Je peux témoigner que de tous les gens que j’ai pu croiser qui étaient en grande difficulté psychologique ce sont ceux qui souffrent le plus. Non seulement ils ont le sentiment d’avoir été spoliés d’une partie d’eux-mêmes et ils s’interrogent sur ce qui peut être à l’origine de leur rejet ou l’incapacité de leurs parents de les assumer, mais encore et surtout ils reprochent à la puissance publique de savoir et de leur cacher une vérité qui leur appartient. Ils ne supportent pas cette injustice et des années durant, devenus même largement matures, ils en souffrent et sont près à soulever des montagnes pour savoir.

 

Leur revendication est forte et la résistance à leur donner satisfaction est tout aussi forte. Une batterie d’arguments sont traditionnellement développés. Ainsi on avance qu’il faut savoir tourner la page : leur permettre d’accéder à cette vérité pourrait déboucher sur des drames pour leur mère qui souvent a reconstruit sa vie et demande à oublier. On argumente encore que la révélation pourrait remettre en cause l’adoption, qui a pu survenir. Tout simplement l’accouchement sous « X » évite nombre d’infanticides.

 

Ces arguments ne tiennent pas la route. Ainsi nombre de femmes qui ont eu un enfant très jeune sont elles-mêmes en recherche et à tout le moins aimeraient savoir ce que leur enfant est devenu. Nombre d’ailleurs ont veillé discrètement à s’informer sur leur sort auprès des œuvres d’adoption. Par ailleurs tous les enfants nés sans identité ne sont pas adoptés. Et pourquoi un enfant adopté devrait-il être vierge de tout passé : il est adopté pour ce qu’il est et non pas comme s’il n’avait existé avant d’être accueilli par sa famille. Ne parlons pas de l’argument tiré de la prévention de l’infanticide : rien ne démontre scientifiquement qu’il soit pertinent. La France et le Luxembourg sont les deux pays qui pratiquent l’accouchement sous « X » sans qu’il soit établi que dans les autres pays il y ait plus d’infanticides.

 

Cette question de l’accès aux origines a longtemps été un des sujets d’affrontement entre les partisans des droits de femmes et ceux qui portaient les droits des enfants.

 

Jusqu’ici très nettement le droit des femmes l’avait emporté.

 

La convention internationale sur les droits de l’enfant du 20 novembre 1989 dans son article 6 avance que l’ enfant a « le droit, dans la mesure du possible, de connaitre ses parents et d’être élevé par eux ».

 

Dans la mesure du possible ne signifie pas dans la mesure où on le souhaite.
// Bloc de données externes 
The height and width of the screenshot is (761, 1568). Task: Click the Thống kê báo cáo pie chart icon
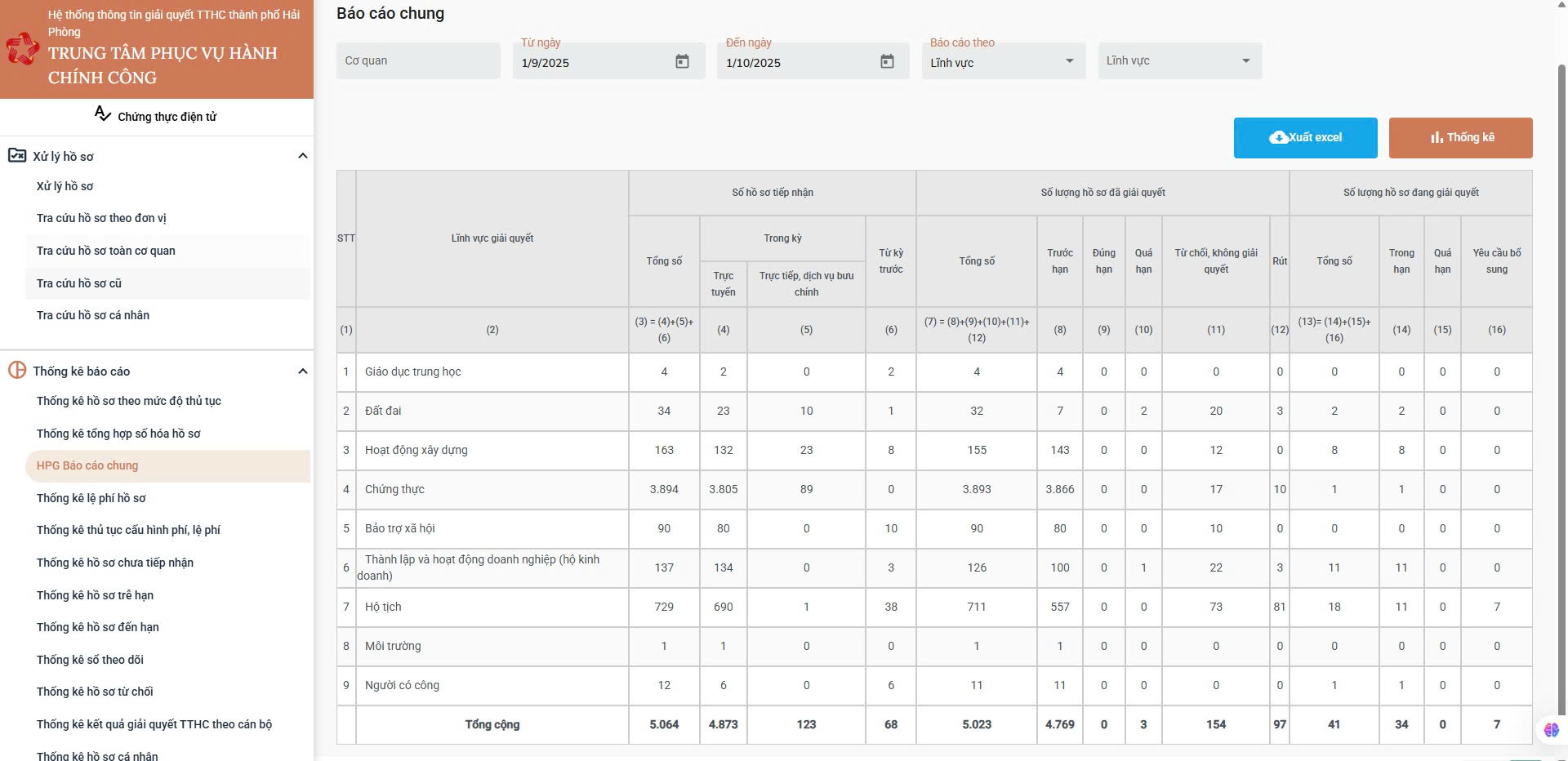[17, 370]

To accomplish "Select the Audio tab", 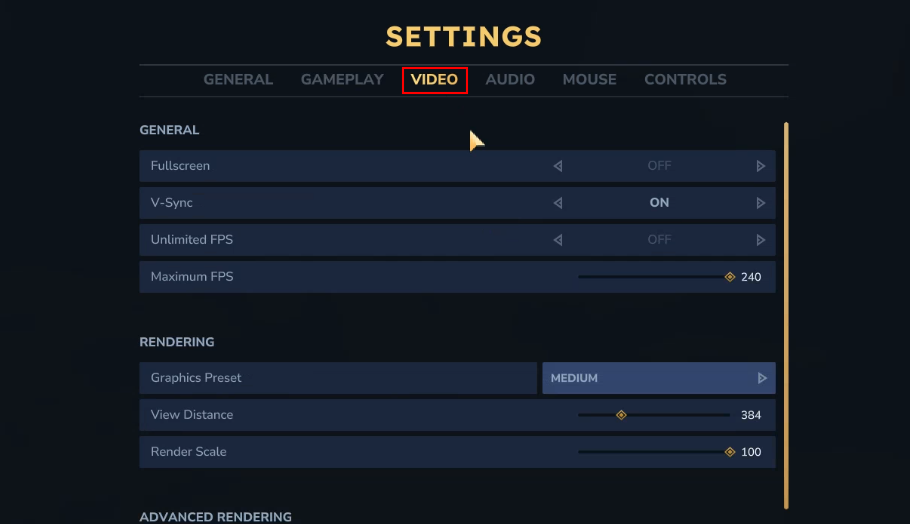I will tap(510, 80).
Un droit est reconnu dont l’exercice ne peut se heurter qu’à des difficultés factuelles comme l’absence d’informations identifiantes (ex. : le billet dans le berceau).

 

Au soutien de l’application simple de ce texte ratifié par la France sans réserve nous avancions que l’histoire d’un enfant n’appartient pas qu’à ses géniteurs, mais lui appartient aussi. Ce point de vue que nous soutenions très fort a fini par l’emporter en France en 2001.

 

Certes un verrou a été posé : si la mère s’oppose à la révélation de son identité les autorités publiques ne pourront pas passer outre. Si le droit de l’enfant a été reconnu, le droit de la mère reste supérieur.
A l’époque, avec le Médiateur de la République, nous avons combattu en vain ce veto.

 

En tout cas, comme nous le souhaitions un accompagnement social a été décidé par le législateur et doit se mettre en place pour permettre à la mère d’assumer son passé sans casser ce que depuis elle a construit, souvent difficilement. On ne doit pas débarquer avec un gyrophare policier dans sa vie ! Nous faisons le pari que dans nombre de cas certains accepteraient ce qu’elles refusaient initialement.

 

De fait ce dispositif fonctionne. Insuffisamment certes, mais nombre des personnes ont pu ainsi accéder à leurs origines malgré les réserves de ceux qui initialement ont monté et animé le CNAOP (Conseil national d’accès aux origines personnelles)

 

On pensait qu’une dynamique était en marche, discrètement, mais efficacement.

 

On sera d’autant plus choqué de lire dans le rapport à paraître prochainement du CNAOP (ASH du 4 juin 2010) : « La démarche de recherche de ses origines, que ce soit ou non dans le cadre d’un accouchement anonyme, requiert une certaine maturité et peut s’avérer profondément déstabilisante ». « Les informations, la réalité sont souvent bien différentes ce de ce qui avait été imaginé ». Et d’ajouter « Plus l’enfant est jeune, plus il semble difficile pour la mère de naissance d’imaginer pouvoir le rencontrer ». Conclusion du CNAOP : il faut réserver aux majeurs l’accès aux origines personnelles.

 

Pas question de nier que la matière soit délicate, mais revenir sur la loi de 2001 en interdisant à des enfants mineurs d’âge de rechercher leurs parents serait une régression et une disposition contraire à la Convention internationale des droits de l’enfant.

 

Redoublons plutôt d’efforts et d’imagination pour permettre l’exercice de ce droit. L’exercice d’un droit ne se discute pas, il s’accompagne éventuellement. Celui-ci comme d’autre. Sans doute faut-il en amont créer un climat favorable en acclimatant l’opinion à cette démarche.

 

Source : blog de Jean-Pierre Rosenczveig.

 

Une lueur d'espoir pour les nés sous X en France?

 


09:03 Écrit par collectif a & a dans Nés sous X | Lien permanent | Commentaires (0) | Tags : france, accouchement sous x, identité, origine | |  del.icio.us

23/05/2010

Une lueur d'espoir pour les nés sous X en France?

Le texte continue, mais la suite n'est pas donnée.